Nos obsesiona el consumo. Nos trastorna. Tanto que, si no consumimos lo suficiente, sentimos que somos nadie. ¿Y qué es “lo suficiente”? ¿Acaso algo similar a nuestro referente más próspero? ¿Será que nos comparamos con algún familiar que gasta, gasta y gasta? ¿O acaso lo hacemos con aquellos amigos que derrochan sin medida en su estrafalaria bonanza de paquetes? En estos días no es raro que muchos se embelesen con las espléndidas vitrinas y, como hipnotizados por un espejismo, pongan a sudar temerariamente el plástico de las tarjetas, cueste lo que cueste incurrir en la extravagancia.
Ir de compras no es pecado. La gula despilfarradora, sí. Adquirir cosas con furor malsano precisa de terapia para curarse. Y, en ocasiones, también de una consolidación de deudas para no colapsar cada mes. ¿Será lógico que cuando un objeto es prohibitivo por su precio se nos antoje más? ¿Cómo se explica que abunde la gente que le debe a media humanidad, pero de pronto surge rodeada de lujos no compatibles con su situación financiera?
El delirio por las compras marca la temporada y es uno de los inequívocos distintivos del sistema. Mover la economía es importante. Eso no lo discuto. Pero sería igualmente vital que, en algún instante del vaivén, los que abarrotamos los centros comerciales nos detuviéramos a meditar acerca de cuán solidarios somos con el prójimo. A reflexionar sobre aquellos padres que se frustran porque no les alcanza para agasajar a sus hijos durante este trajinado capítulo del año. A intentar una introspección, entre parranda y parranda, para revisar si aún conservamos adentro de nosotros eso que solemos llamar alma. Sería tan sano que antes del próximo convivio pudiéramos cruzarnos con esa luminosa estación de la quietud y ver cómo los trenes de la vida se llevan las oportunidades de generosidad, que el destino brinda en su cotidiano recorrido. Recuerdo una entrevista que leí hace un par de meses. El sociólogo alemán Stephan Lessenich contestó así a la pregunta de si sirve de algo atormentarse por las desgracias del resto del mundo: “Atormentarse de forma individual no sirve para nada. Como mucho te sentirás un poco mejor después de haberte atormentado, pero ninguna solución será individual. Será colectiva o no será. Colectivamente hemos decidido no ser conscientes de lo que implica nuestro modo de vida y sus consecuencias”.
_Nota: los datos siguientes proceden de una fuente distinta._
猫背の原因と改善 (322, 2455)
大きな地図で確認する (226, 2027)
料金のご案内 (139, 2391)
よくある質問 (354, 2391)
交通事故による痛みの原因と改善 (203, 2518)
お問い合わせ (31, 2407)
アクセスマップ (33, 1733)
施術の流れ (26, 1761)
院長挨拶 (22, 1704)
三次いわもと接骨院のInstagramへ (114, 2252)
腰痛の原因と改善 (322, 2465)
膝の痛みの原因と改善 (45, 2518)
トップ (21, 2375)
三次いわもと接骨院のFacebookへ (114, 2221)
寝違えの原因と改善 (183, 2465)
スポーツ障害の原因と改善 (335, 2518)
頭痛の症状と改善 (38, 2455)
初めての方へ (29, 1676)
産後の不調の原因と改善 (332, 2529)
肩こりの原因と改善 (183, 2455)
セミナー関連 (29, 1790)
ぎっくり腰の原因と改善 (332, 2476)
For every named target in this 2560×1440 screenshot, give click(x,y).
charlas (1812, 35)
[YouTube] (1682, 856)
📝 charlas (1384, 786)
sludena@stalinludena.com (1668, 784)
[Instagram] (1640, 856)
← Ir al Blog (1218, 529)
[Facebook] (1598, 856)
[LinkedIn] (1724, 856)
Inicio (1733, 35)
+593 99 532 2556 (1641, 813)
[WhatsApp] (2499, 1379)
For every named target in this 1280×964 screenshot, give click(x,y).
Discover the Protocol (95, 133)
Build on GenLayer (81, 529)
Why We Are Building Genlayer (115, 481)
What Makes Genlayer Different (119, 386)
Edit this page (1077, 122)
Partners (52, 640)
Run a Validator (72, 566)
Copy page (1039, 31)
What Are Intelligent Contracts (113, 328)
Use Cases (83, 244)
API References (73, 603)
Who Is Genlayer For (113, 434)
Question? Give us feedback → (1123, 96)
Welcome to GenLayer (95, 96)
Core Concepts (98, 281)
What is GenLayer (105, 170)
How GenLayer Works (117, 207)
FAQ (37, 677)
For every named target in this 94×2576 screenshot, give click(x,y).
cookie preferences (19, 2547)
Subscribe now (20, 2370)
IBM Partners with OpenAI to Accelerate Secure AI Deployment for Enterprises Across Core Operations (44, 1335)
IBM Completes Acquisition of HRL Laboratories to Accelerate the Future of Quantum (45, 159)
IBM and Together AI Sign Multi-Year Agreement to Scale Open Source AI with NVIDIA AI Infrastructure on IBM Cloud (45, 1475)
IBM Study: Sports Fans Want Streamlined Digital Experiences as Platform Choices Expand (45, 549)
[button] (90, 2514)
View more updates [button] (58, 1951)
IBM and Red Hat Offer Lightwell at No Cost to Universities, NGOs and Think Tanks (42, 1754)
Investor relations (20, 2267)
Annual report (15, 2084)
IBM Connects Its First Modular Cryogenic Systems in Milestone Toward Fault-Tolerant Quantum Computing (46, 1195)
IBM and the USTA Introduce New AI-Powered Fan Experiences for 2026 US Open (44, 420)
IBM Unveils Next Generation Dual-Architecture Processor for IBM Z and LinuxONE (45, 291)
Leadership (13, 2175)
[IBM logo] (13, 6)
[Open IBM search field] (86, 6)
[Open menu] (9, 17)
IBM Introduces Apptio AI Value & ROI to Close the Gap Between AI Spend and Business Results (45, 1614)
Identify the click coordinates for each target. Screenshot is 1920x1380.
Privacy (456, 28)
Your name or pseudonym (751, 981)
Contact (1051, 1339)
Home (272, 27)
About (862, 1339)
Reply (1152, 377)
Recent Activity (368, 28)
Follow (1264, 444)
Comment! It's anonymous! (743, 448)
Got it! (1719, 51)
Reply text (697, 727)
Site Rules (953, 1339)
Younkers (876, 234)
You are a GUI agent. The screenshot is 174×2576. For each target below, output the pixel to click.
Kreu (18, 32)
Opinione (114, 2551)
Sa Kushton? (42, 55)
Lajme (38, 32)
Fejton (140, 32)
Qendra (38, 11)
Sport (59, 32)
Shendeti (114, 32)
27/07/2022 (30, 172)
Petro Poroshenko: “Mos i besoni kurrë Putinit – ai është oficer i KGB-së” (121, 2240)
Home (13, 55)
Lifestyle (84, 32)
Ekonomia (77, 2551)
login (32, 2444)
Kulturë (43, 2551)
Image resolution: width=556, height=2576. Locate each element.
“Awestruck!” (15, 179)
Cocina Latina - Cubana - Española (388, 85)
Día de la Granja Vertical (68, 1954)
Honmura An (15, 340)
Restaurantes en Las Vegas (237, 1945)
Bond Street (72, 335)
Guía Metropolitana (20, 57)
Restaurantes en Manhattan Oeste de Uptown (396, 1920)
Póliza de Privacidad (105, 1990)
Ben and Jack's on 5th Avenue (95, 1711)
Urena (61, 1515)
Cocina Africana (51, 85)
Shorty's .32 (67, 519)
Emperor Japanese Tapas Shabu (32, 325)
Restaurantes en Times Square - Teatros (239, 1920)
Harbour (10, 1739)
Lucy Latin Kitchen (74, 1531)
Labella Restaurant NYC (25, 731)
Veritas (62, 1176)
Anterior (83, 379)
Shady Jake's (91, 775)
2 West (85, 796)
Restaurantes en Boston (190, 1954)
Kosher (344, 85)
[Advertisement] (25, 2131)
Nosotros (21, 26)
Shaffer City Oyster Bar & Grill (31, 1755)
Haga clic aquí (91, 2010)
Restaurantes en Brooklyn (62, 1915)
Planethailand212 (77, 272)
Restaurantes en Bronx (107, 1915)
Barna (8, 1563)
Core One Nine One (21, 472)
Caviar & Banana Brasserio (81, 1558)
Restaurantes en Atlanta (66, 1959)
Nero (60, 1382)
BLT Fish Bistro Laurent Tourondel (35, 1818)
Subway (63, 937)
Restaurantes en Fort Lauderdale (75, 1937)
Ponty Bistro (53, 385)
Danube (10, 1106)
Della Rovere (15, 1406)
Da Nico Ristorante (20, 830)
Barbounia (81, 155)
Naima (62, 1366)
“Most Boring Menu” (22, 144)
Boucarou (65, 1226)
Lessenich invita a consumir menos. En realidad, a tener menos. Y de ahí me asalta esta duda: ¿Cuánto de lo que compramos realmente nos es útil? ¿Cuánto de lo que adquirimos, tal vez por encontrarlo en oferta, termina siendo de verdad significativo para nuestra esencia? Ni hablar por ahora del “estilo de vida”. Eso puede perturbar a cualquiera. Especialmente cuando sometemos nuestras ansias a las comparaciones patológicas antes descritas.
Regalar es un arte, no un compromiso. Llenarse vacíos artificiales por medio de un “shopping asesino” es pretender regar el desierto con una botella de agua y esperar a cambio que de la arena brote la vegetación. Si el dinero es la aguja punzante de nuestro reloj biológico, más temprano que tarde arribará puntual el aguijonazo del usurero; ese al que nos sometemos cuando gastamos desmedida e irresponsablemente. Cito a Zygmunt Bauman: “Además de tratarse de una economía del exceso y de los desechos, el consumismo es también, y justamente por esa razón, una economía del engaño. Apuesta a la irracionalidad de los consumidores, y no a sus decisiones bien informadas tomadas en frío; apuesta a despertar la emoción consumista y no a cultivar la razón”.
Todos alguna vez caemos en la tentación de gratificarnos con el supuesto glamour de las adquisiciones estrambóticas. Y nadie sale dañado de ello cuando el capricho es esporádico. Pero me permito apuntar que trazarse como meta de vida consumir tanto como el vecino o como el familiar más adinerado puede causar debacles en el corto plazo. Asimismo, latosas e insufribles deudas, con acreedores inclementes que nos torturen el día entero. Incluso perder buenos amigos cuando no les pagamos a tiempo lo que les debemos. En fin, lo que ya se sabe. Es agradable y atractivo consumir. E insisto: Ir de compras no es pecado, pero la gula derrochadora, sí. Y es conveniente recordar que enero, por distante que parezca, apenas está a la vuelta.